Using barrier protection with a condom is effective in reducing your risk of passing on genital HPV infections.
For cervical cancer, attending screening is very effective in reducing your risk, as well as the HPV vaccination programme.
What about HPV and cervical cancer screening?
About 3,100 cases of cervical cancer are diagnosed in the UK each year, with practically all of them being due to HPV.
From the age of 25-49 here in the UK, you will be invited for a cervical smear, or cervical screening test, every 3 years (as long as they remain normal), and then 5 yearly thereafter until aged 65.
Taking up these invitation are vital in reducing your risk of cervical cancer. The screening process aims to pick up early cell changes caused by HPV, known as the pre-cancerous stage, and to remove these cells before they become cancerous. Hence, screening can prevent cervical cancer from developing in the first place
Cervical smear tests prevent at least 2,000 cervical cancer deaths each year in the UK.
HPV testing is used in the cervical screening programme in England, Wales and Northern Ireland for women who have borderline or mild changes in their first test. If you are found to have a high-risk HPV infection, you will be invited for more tests. If you don’t have an infection, you will continue to be screened every 3 years from 25-49 and every 5 years from 50-65.
It is important, however, to remember that HPV is so common and most women with the virus do not go on to develop cervical cancer.

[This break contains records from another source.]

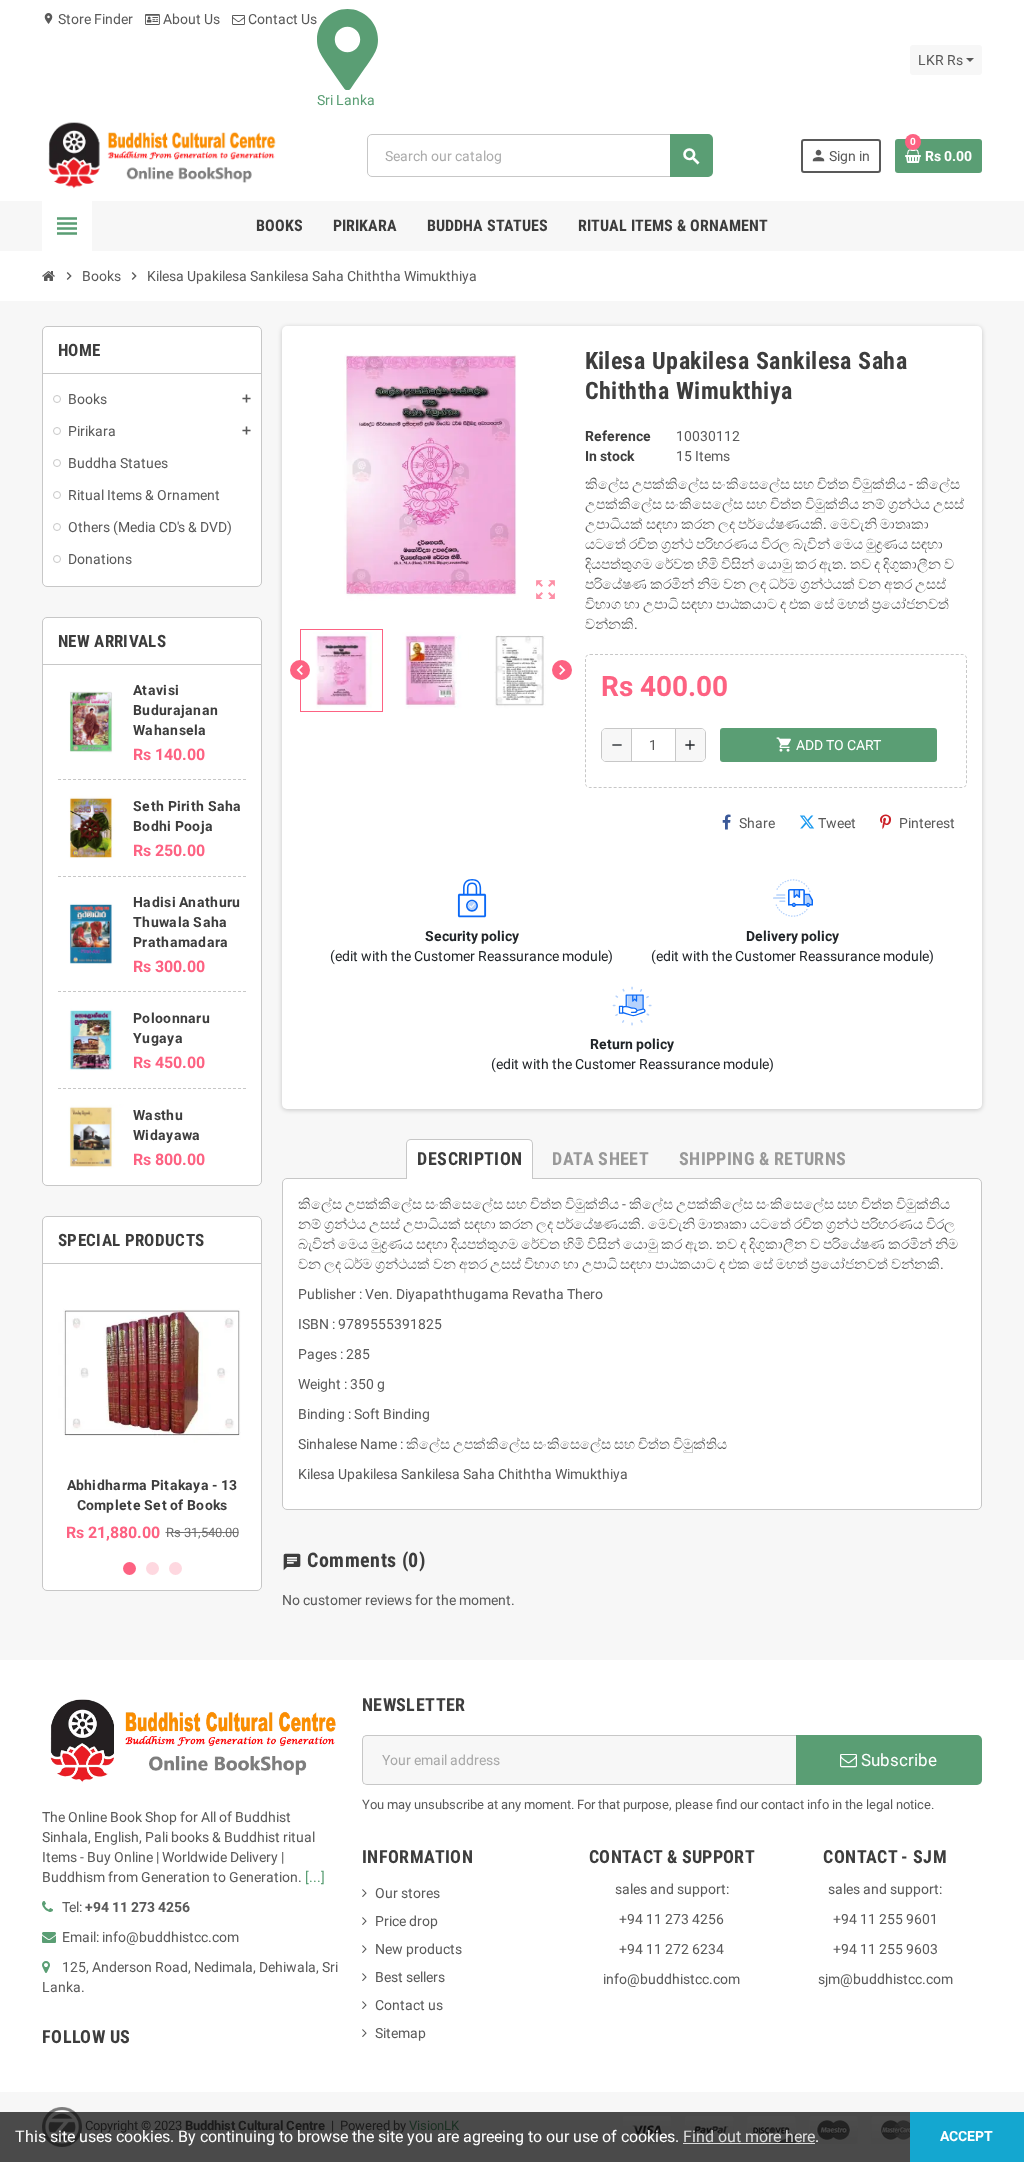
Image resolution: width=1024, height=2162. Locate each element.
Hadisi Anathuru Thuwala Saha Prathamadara (186, 922)
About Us (190, 19)
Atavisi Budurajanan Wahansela (175, 710)
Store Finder (87, 19)
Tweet (837, 823)
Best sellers (410, 1977)
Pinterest (927, 823)
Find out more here (749, 2136)
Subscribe (897, 1760)
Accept (966, 2136)
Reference (618, 436)
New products (418, 1949)
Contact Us (281, 19)
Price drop (406, 1921)
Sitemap (400, 2033)
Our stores (407, 1893)
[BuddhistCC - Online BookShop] (161, 155)
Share (757, 823)
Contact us (409, 2005)
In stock (609, 456)
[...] (315, 1877)
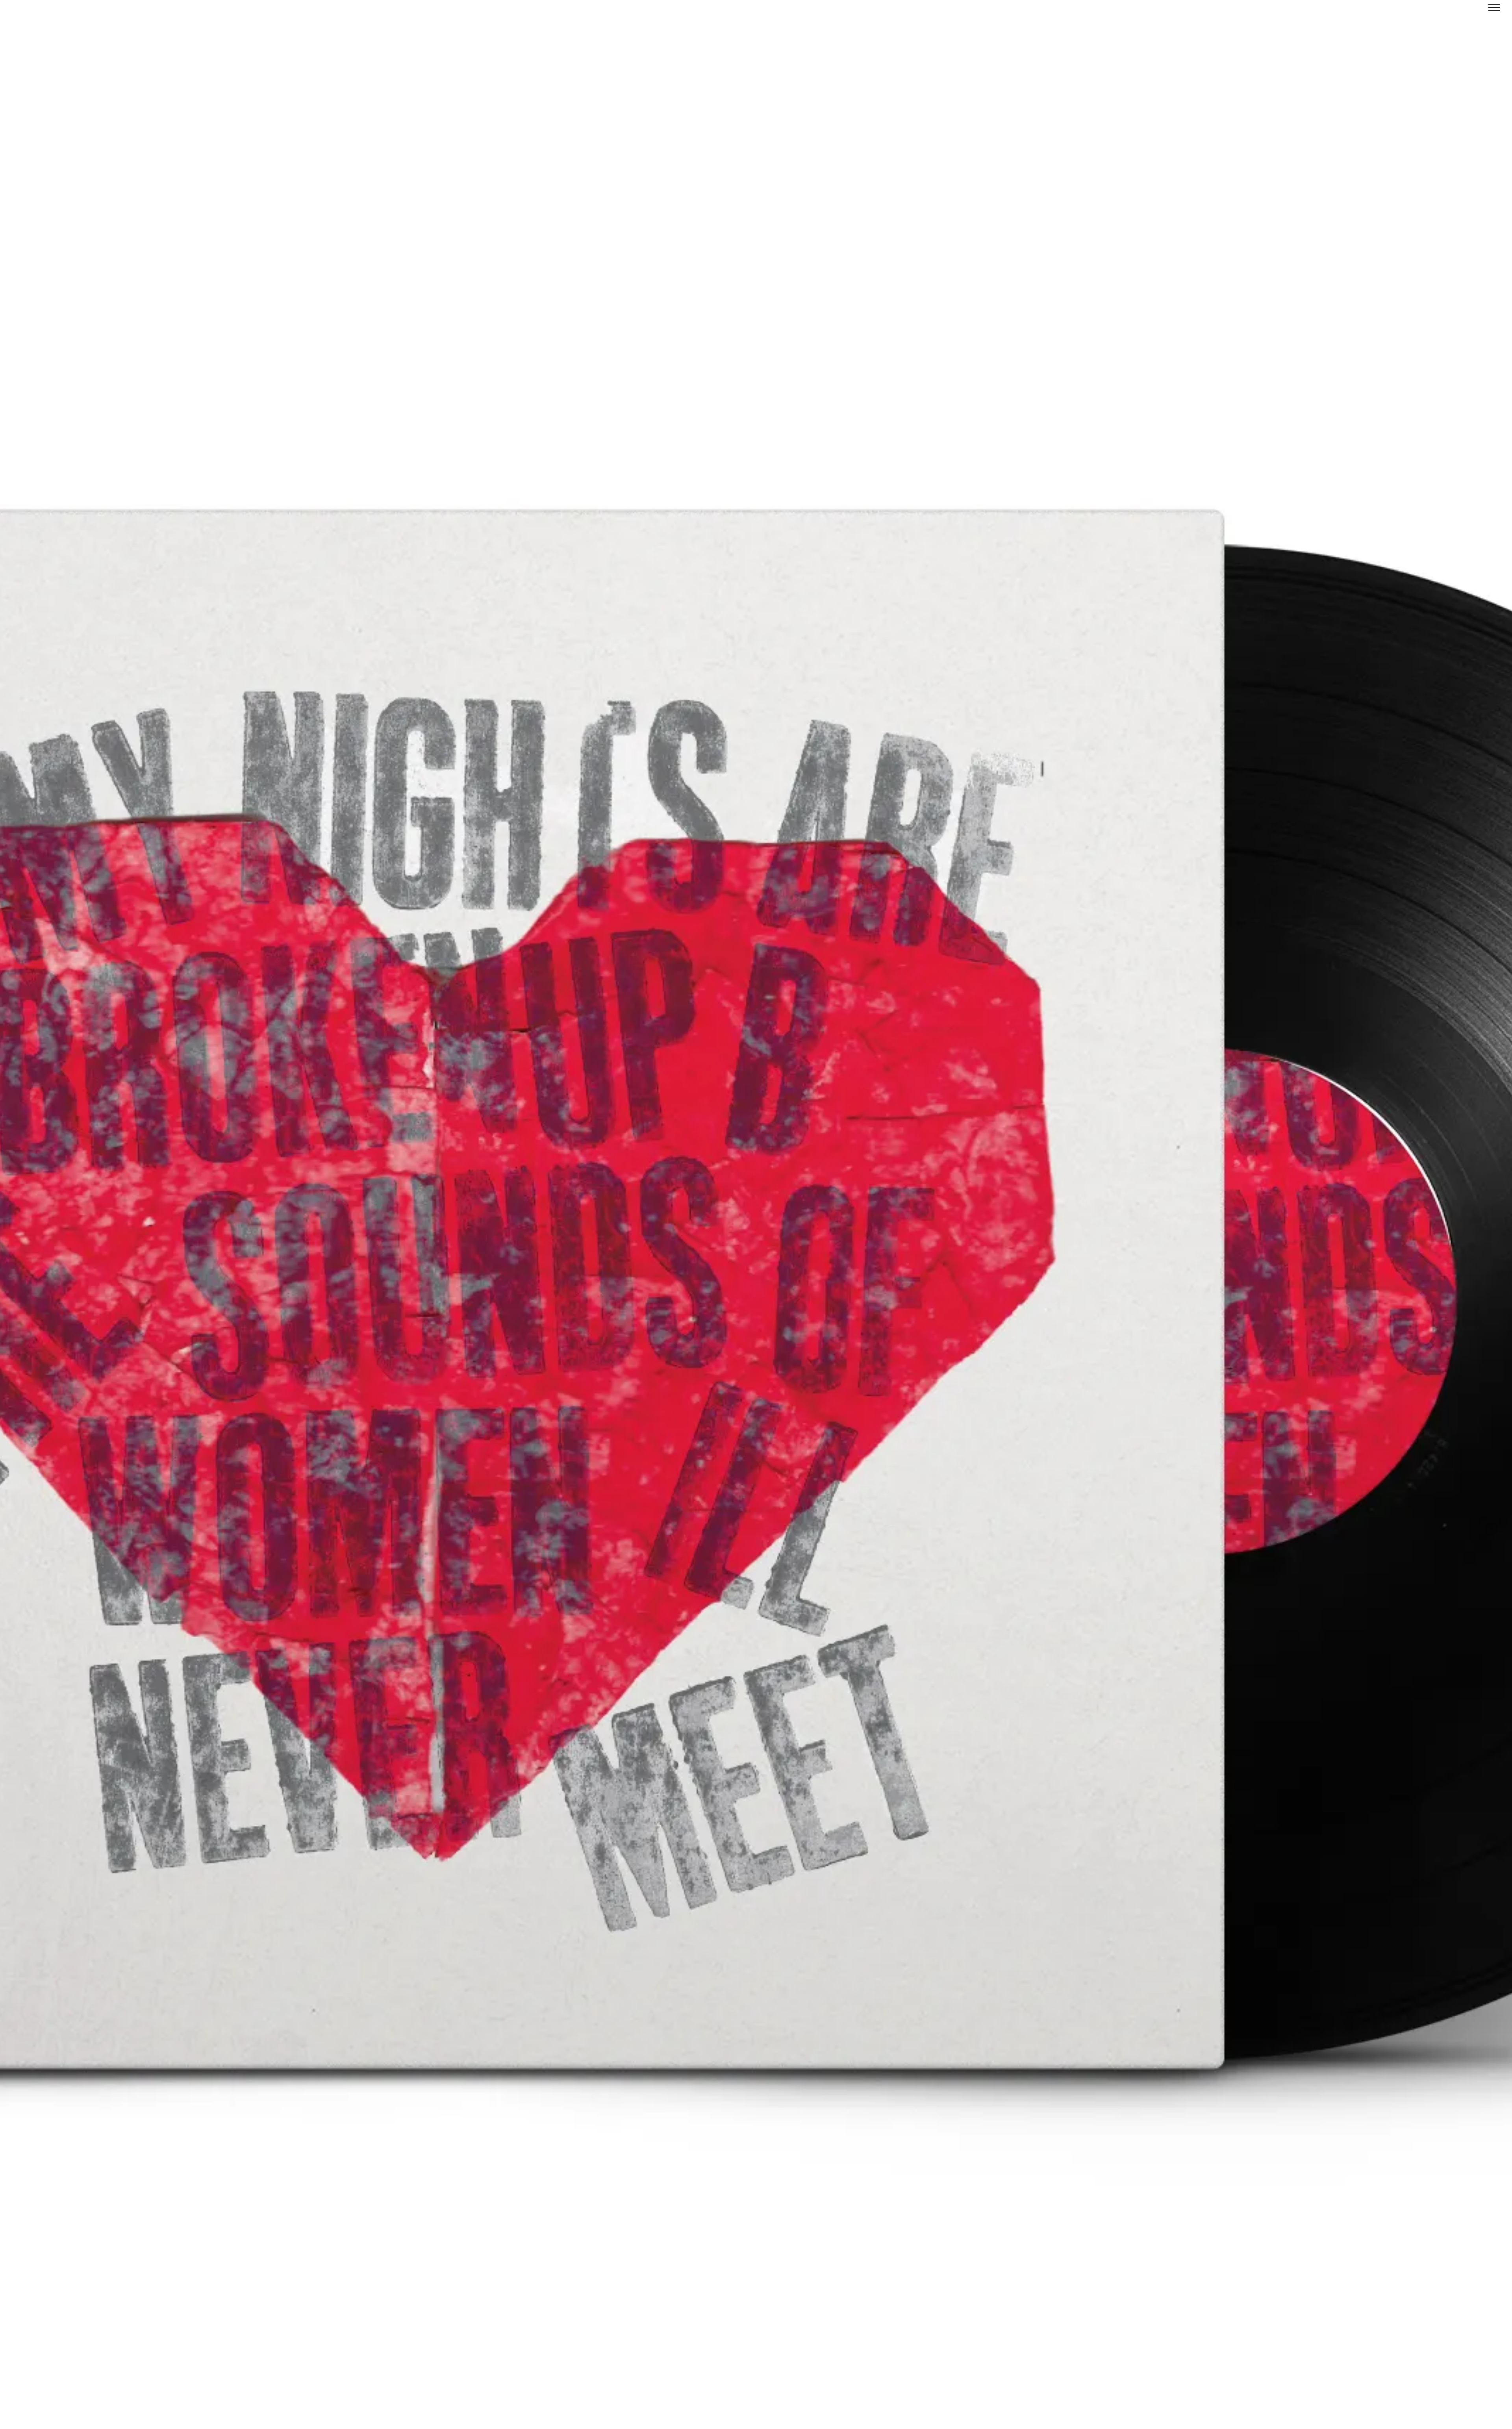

Are other cancers are linked to HPV?
HPV can cause cancers in the genital areas, including the vagina, vulva, penis, and anus, as well as some types of cancer of the mouth and throat.
As with cervical HPV infections, using a condom can reduce the risk of spreading the virus. Other risk factors include having a high number of sexual partners and smoking.
In the UK, girls aged 11-13 are now offered a vaccination (Gardasil) against the two most common ‘high-risk’ types of HPV, HPV 16 and 18, as well as HPV 6 and 11, those that cause genital warts. What’s more, those girls up to age 18, who were not vaccinated, can request vaccination through the NHS. HPV 16 and 18 cause about 70% cervical cancers.
Gardasil has been rigorously tested and shown to be safe, with only minor side effects such as pain around injection site and headaches.
The vaccination has great potential to reduce the number of women who develop cervical cancer, but screening is still very important even if you have been vaccinated, as the vaccine doesn’t protect against all types of HPV.
As HPV is linked to cancers in men as well as women, offering HPV vaccination to men would help reduce the risk of disease. In particular, men who have sex with men have a higher risk of anal cancer than men who don’t.